木工アーティスト直伝! 座れる筋トレ道具用収納ボックスをDIYする!

築50年の平屋を自分好みのテイストにDIYしている木工アーティストの村山じゅんさん。賃貸なので大きな工事はできないが、その分試行錯誤しながら自分の作りたいモノを思いつきでどんどん作れる楽しみがある。そして新たにベンチスタイルの収納ボックスを作るというので、その作り方も教えてもらってきた。

まずは、壁からインテリアまでぜんぶDIYな家を拝見!

4年前、木工アーティストとして独立したときに移り住んできた横須賀。“海の見える家で、サーフボードをシェイプするのが夢”という村山じゅんさんは、築50年の昭和チックな平屋を借りて、趣味であるサーフィンや海をコンセプトに、壁からインテリアまですべて自分で作っている。

玄関を入ると目隠し用の壁がある。これも自分で作ったもので、ギターや文房具、ビーチサンダルなど見せる収納としても活用

賃貸だから壁や床をはがしたりはできない。それゆえ、基の壁から少しだけ離して木材を並べて新しい壁を作り、床も同じように基の床の上に板を並べて好みの床にした。もちろん、収納やソファ、インテリアもすべてお手製。木工アーティストならではの技術とアイデア、そしてセンスを活かし、カッコイイ家具をいとも簡単に作り上げてしまうのだ。
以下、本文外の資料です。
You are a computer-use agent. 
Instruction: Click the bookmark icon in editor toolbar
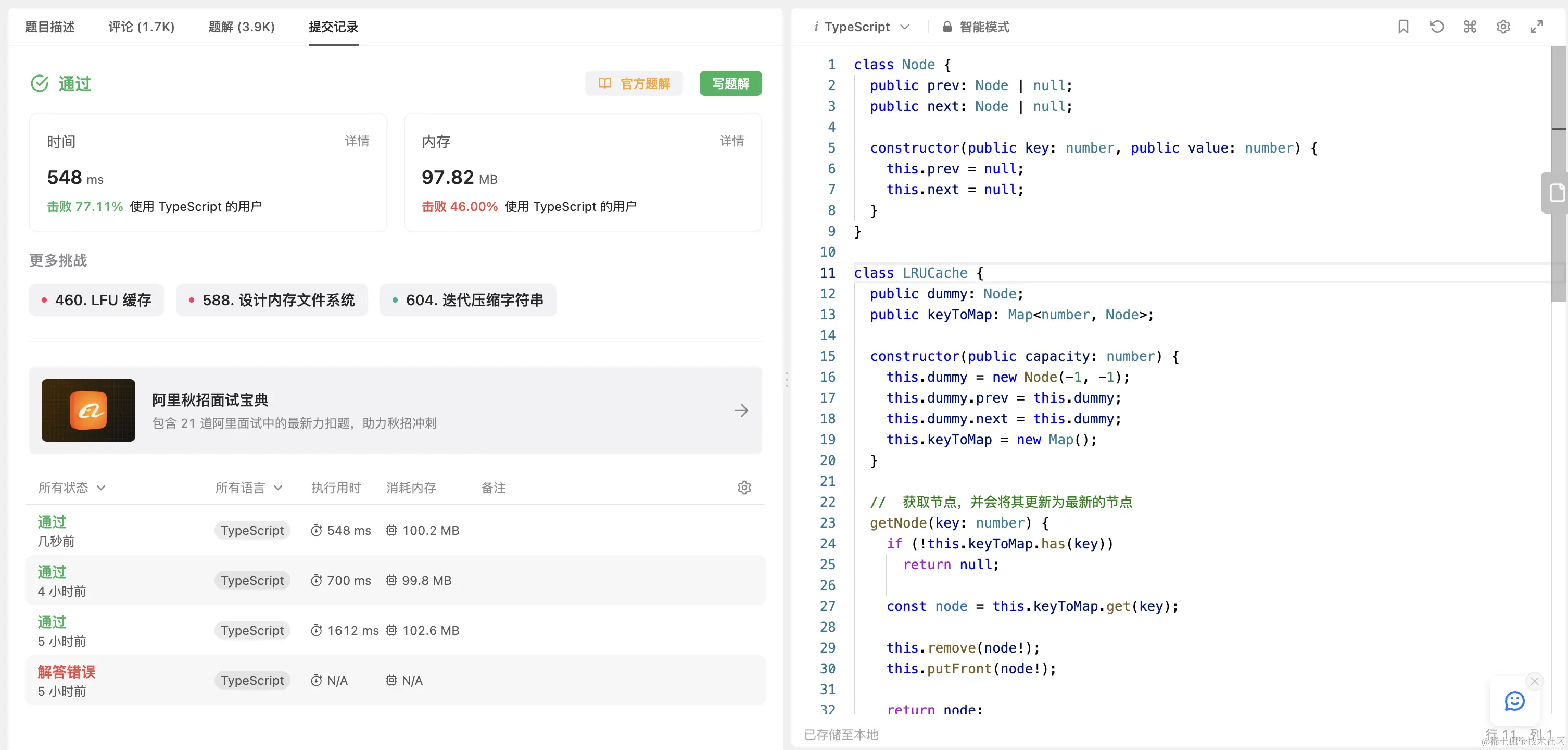coord(1403,27)
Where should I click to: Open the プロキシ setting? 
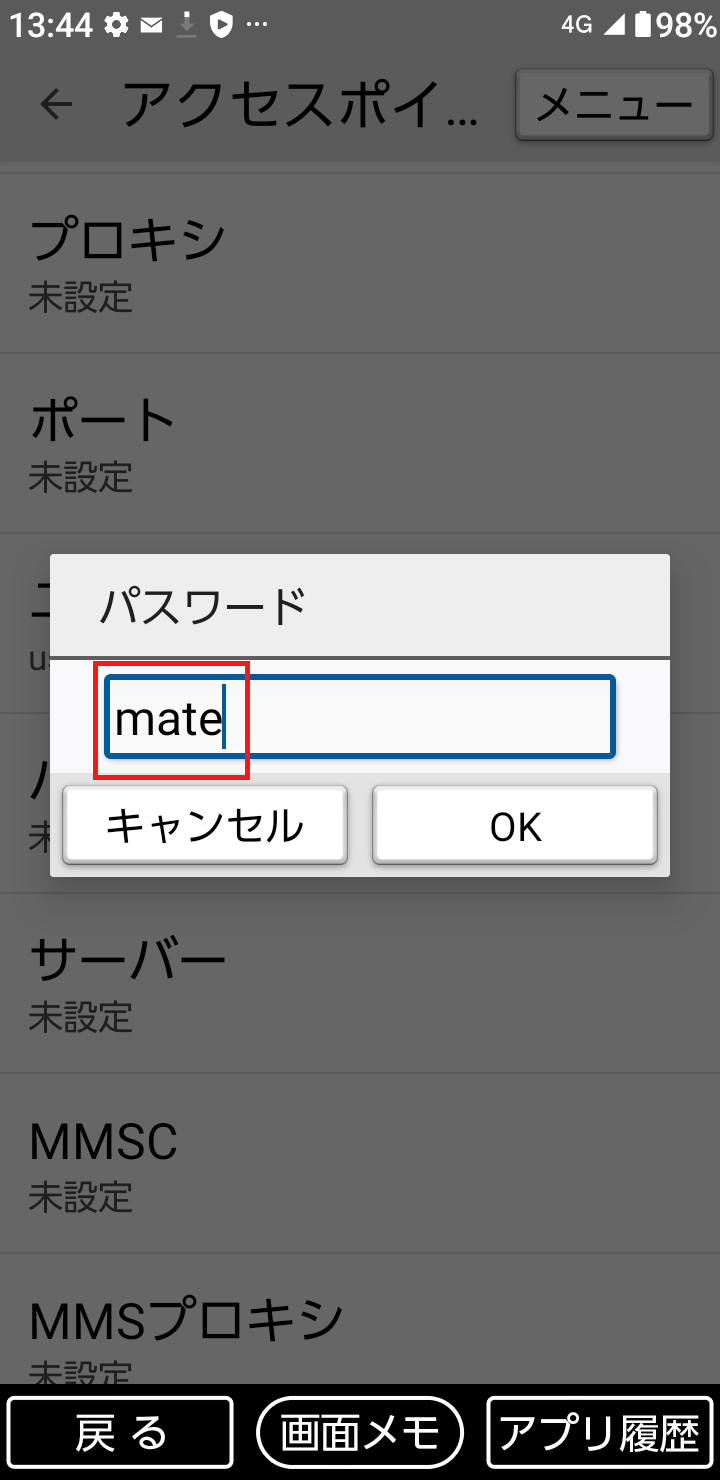(360, 260)
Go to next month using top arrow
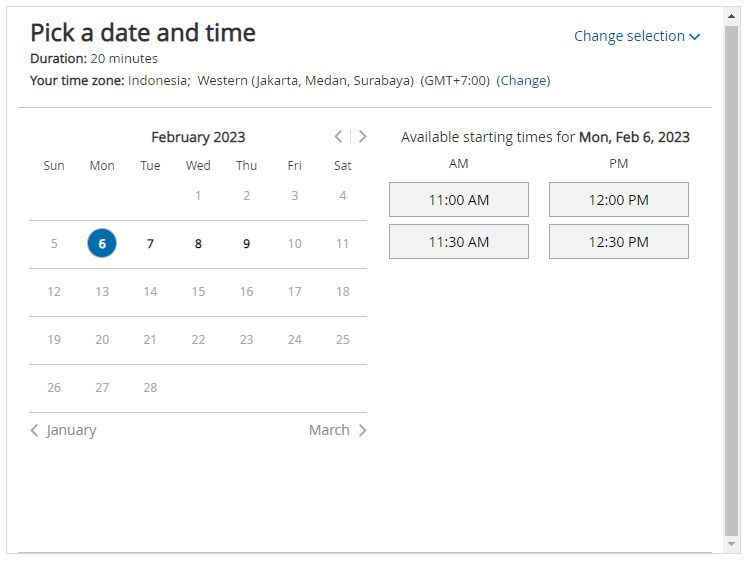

玄関口には、表札からスケートボードインテリア、スマイル、すのこのシューボックスなどを設置。もちろんすべてDIYによる手作り

「独立した当初は、まったくお金がなかったから全部自分で作るしかなかったんだよね。でも、前より自分らしく暮らせている」

サングラスやアクセサリーの収納兼ディスプレイとして制作したサボテン型のインテリア。砂を入れてビーチ風にアレンジしているところもユニークだ

自宅に併設して、アトリエも一から作ってしまった。最初は小さな小屋と外に作業台があるだけだったが、今ではウッドデッキとシャワーまで作るというこだわりよう。必要なものやあったらいいなと思うモノはすべて自分で作る。仕事の合間に、空間作りも楽しんでいるのだ。

キッチンの天井近くにあるブリキのプレートは、購入したもの。「903」は村山さんが木工アーティストとして独立した日だそうだ
Ballのメイソンジャーを使った照明。中にシーサンドを入れたりとアレンジしてもOKだ。優しい柔らかい光に癒やされる
展示会などでもらった花をドライフラワーにしてインテリアにしている。壁や梁など随所にディスプレイして空間のアクセントに

座れる収納ボックスを作ってみよう!

“体が資本!” という村山さんは、最近筋トレに余年がない。そんな筋トレグッズが徐々に増えるにつれ、収納についても考えていた。そこでベンチとしても使える収納ボックスをDIYしてみる。

現在、使用している筋トレグッズは段ボールの箱に収納されている。一応整理はされているけれど、やっぱりカッコ悪い。これをすっきり収納したい!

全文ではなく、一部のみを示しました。